The cells in the breast already have receptors to estrogen, which allows them to diversify and show maturity, or breast growth, and create milk ducts. Unfortunately, these cells also replicate in the presence of estrogen and may form bad cell copies that could develop cancer. When cancerous cells actually develop, many of them may retain the normal estrogen receptors. This means they will spread more with regular estrogen exposure. In the premenopausal woman, the female body has near-constant exposure to estrogen and greater risk of these cancers spreading.
When breast tissue or lumps are biopsied, it’s now routine to look for the presence of hormone receptors. If these are found, the cancer is considered estrogen receptor-positive breast cancer. A lab report will read positive or negative and may speak to the amount of cells that have these receptors. A high number of estrogen receptor cells suggest that part of successful treatment, given an early stage of the cancer, will be to use hormonal therapy.

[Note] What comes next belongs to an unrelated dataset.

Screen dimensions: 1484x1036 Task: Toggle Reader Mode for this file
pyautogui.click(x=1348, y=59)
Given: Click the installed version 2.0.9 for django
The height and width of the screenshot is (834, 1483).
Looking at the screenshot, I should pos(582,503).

Hormonal therapy for estrogen receptor-positive breast cancer should not be confused with hormone replacement therapy (HRT). HRT adds estrogen, risks development of breast cancer and is extremely dangerous in the presence of most breast cancers. Instead, hormonal therapy may use selective estrogen receptor modulators (SERMs) like tamoxifen, which help inhibit the growth signals to the abnormal breast tissue that estrogen excites. There are other medications that may also interrupt this signal or may reduce estrogen production so that tumors grow more slowly or do not recur. The development of these medications, including those that work on progesterone receptor-positive breast cancer, has lead to a pronounced increase in survivability of hormonal-receptor cancers.
Some types of malignancies are not estrogen receptor-positive breast cancer, or, when tested, they contain very few estrogen receptors. Knowing a growth is estrogen receptor-negative is also important to determining treatment. It can then focus on removal of tissue, lumpectomy or mastectomy, and then chemotherapy or radiation to treat cancer cells.

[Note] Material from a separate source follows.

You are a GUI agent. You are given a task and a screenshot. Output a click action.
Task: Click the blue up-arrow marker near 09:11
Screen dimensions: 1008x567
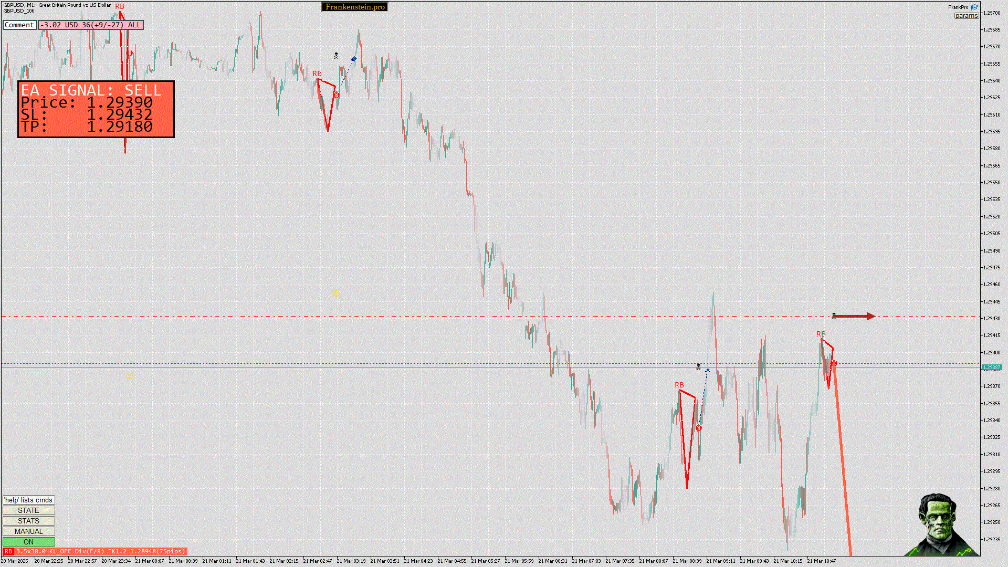[x=707, y=371]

Hormonal receptor-positive cancers involve these treatments too, but are more likely to respond to drugs like SERMs. Medications like tamoxifen may also be used prophylactically when women have strong familial histories of estrogen receptor-positive breast cancer. Clearly women at high familial risk for hormonal breast cancers would also want to avoid extra estrogen or progestin in the form of birth control or HRT.